Recorded data
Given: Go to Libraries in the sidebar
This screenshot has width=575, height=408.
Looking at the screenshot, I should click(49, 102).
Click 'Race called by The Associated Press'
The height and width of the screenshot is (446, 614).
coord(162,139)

Task statement
Repeat, word for word, all the lines above.

Problem solution
Given: Go to Libraries in the sidebar
This screenshot has width=575, height=408.
Looking at the screenshot, I should click(49, 102).
Click 'Race called by The Associated Press'
The height and width of the screenshot is (446, 614).
coord(162,139)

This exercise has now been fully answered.